GNOME Bugzilla – Bug 727759
tracker:modified gets updated even if the file has not been changed
Last modified: 2014-11-03 13:41:10 UTC
See: rishi@kolache ~$ ls -l /usr/share/gnome-documents/getting-started/C/gnome-documents-getting-started.pdf -rw-r--r--. 1 root root 85125 Mar 11 10:21 /usr/share/gnome-documents/getting-started/C/gnome-documents-getting-started.pdf rishi@kolache ~$ tracker-info /usr/share/gnome-documents/getting-started/C/gnome-documents-getting-started.pdf Querying information for entity:'/usr/share/gnome-documents/getting-started/C/gnome-documents-getting-started.pdf' 'urn:uuid:1e0b4a61-8224-964e-1eb5-d00b929c48dd' Results: ... 'tracker:modified' = '65832' ... rishi@kolache ~$ tracker-control -f /usr/share/gnome-documents/getting-started/C/gnome-documents-getting-started.pdf (Re)indexing file was successful rishi@kolache ~$ ls -l /usr/share/gnome-documents/getting-started/C/gnome-documents-getting-started.pdf -rw-r--r--. 1 root root 85125 Mar 11 10:21 /usr/share/gnome-documents/getting-started/C/gnome-documents-getting-started.pdf rishi@kolache ~$ tracker-info /usr/share/gnome-documents/getting-started/C/gnome-documents-getting-started.pdf Querying information for entity:'/usr/share/gnome-documents/getting-started/C/gnome-documents-getting-started.pdf' 'urn:uuid:1e0b4a61-8224-964e-1eb5-d00b929c48dd' Results: ... 'tracker:modified' = '65836' ... rishi@kolache ~$
Hi Rishi, The tracker:modified property is an internal property in the database, are you sure you don't mean to use nfo:fileLastModified ?

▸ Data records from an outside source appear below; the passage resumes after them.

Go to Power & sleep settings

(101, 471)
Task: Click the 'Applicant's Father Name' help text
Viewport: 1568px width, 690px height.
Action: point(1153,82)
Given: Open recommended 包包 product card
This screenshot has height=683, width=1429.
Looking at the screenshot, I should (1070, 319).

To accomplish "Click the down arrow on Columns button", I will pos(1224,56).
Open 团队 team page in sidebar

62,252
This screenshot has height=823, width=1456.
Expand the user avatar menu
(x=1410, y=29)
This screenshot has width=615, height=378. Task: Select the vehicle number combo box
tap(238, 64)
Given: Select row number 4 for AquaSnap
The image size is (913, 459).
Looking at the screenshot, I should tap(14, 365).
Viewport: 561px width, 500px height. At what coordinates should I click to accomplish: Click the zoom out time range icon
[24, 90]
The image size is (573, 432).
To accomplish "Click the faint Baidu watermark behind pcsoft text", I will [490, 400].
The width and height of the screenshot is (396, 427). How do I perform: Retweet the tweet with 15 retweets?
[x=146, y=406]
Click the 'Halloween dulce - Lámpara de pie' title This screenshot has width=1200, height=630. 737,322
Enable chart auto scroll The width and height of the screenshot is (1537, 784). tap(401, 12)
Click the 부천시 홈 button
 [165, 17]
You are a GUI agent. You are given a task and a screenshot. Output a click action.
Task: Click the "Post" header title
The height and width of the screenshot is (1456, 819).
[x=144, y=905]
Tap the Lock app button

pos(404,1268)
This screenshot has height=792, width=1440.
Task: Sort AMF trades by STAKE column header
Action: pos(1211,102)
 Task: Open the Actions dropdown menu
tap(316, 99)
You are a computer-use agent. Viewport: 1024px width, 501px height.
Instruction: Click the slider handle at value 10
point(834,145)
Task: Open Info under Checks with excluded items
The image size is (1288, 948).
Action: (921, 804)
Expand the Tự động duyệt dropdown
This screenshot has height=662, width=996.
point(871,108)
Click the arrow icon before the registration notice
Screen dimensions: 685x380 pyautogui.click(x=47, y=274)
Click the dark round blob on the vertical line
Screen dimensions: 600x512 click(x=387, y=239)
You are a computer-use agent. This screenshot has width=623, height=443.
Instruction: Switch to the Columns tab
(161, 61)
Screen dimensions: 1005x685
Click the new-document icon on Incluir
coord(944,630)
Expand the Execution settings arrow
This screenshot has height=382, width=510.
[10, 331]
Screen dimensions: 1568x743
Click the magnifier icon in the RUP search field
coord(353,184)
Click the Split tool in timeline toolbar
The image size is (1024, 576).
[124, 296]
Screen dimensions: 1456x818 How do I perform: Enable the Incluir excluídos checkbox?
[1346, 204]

The background here is that gnome-documents does a manager.index_file_async on the getting-started PDF during startup. Whenever someone does a gnome-shell search, gnome-documents is spawned to retrieve search results, resulting in tracker:modified being updated. This leads grilo's tracker plugin to believe something changed, which is not necessarily true, and that affects applications using tracker via grilo. Such gnome-music and totem.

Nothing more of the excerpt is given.